Wir backen uns eine Terrororganisation - USA erfinden syrische Dschihadistengruppe "Khorasan"

Quelle: The U.S. Army/CC BY 2.0
Quelle: The U.S. Army/CC BY 2.0
Ein anschauliches Beispiel dafür, wie Herdentrieb-Journalismus und Konformismus es westlichen Geheimdiensten leicht machen, die Bevölkerung durch das Lancieren nicht substantiierter Gerüchte oder sogar frei erfundener Räuberpistolen in Unruhe zu versetzen, hat jüngst eine Begebenheit aus dem September 2014 illustriert. Die Terrorgruppe „Khorasan“, die angeblich noch schlimmer als der IS war und von den USA zerschlagen wurde, hat es nie gegeben.

Damals hatte Associated Press (AP) unter Berufung auf ungenannte US-Offizielle behauptet, diese würden in einer Zeit, da die Welt immer noch vom Vormarsch der Terrormiliz „Islamischer Staat“ (IS; ehem. ISIS) in Syrien und im Irak geschockt war, bereits über eine neue, zuvor nicht bekannte Bedrohung durch eine Terrorgruppe diskutieren, die den Namen „Khorasan“ trage.

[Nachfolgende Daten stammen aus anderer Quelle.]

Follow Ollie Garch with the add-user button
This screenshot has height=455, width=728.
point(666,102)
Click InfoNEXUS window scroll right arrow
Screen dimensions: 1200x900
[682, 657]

Diese soll, so die AP unter Berufung auf angebliche US-Offizielle, mit Al-Qaida-Veteranen bestückt sein und vor allem Angriffe auf Fluglinien planen, die mit den USA verkehren. Die Gefahr, die von „Khorasan“ ausgehe, hieß es damals, wäre mutmaßlich noch größer als jene durch den IS.

Quelle: Sceenshot aus einem Propaganda-Video der al-Nusra-Front bei Ariha

James Clapper, der oberste Geheimdienstkoordinator des US-Präsidenten soll im Januar davor tatsächlich von einer solchen Gruppe gesprochen haben. Die Gruppe sei, so hieß es, benannt nach einer historischen Region, die in vor- und frühislamischer Zeit Teile des heutigen Iran, Irak, Afghanistans, Turkmenistans und Usbekistans umfasste.

Khorasan soll bereits eifrig Dschihadisten aus dem Westen rekrutieren, hieß es sogar in Geheimdienstquellen, und sie plane bereits Anschläge im Westen.

Die Liste der Medienorgane, die über die Gruppe berichtet hatten, liest sich wie ein Who is Who westlicher „Qualitätsmedien“ und reicht von der New York Times über die Washington Post bis hin zur CNN, CBS oder auch den führenden Medienorganen in Deutschland wie Handelsblatt oder N24.

Seit September 2014 hat man von dieser „Terrorgruppe“, die angeblich eine noch größere Bedrohung als der IS darstellen soll, nichts mehr gehört.

Heute weiß man auch den Grund: Die Story war frei erfunden, eine Terrorgruppe dieses Namens existiert schlichtweg nicht.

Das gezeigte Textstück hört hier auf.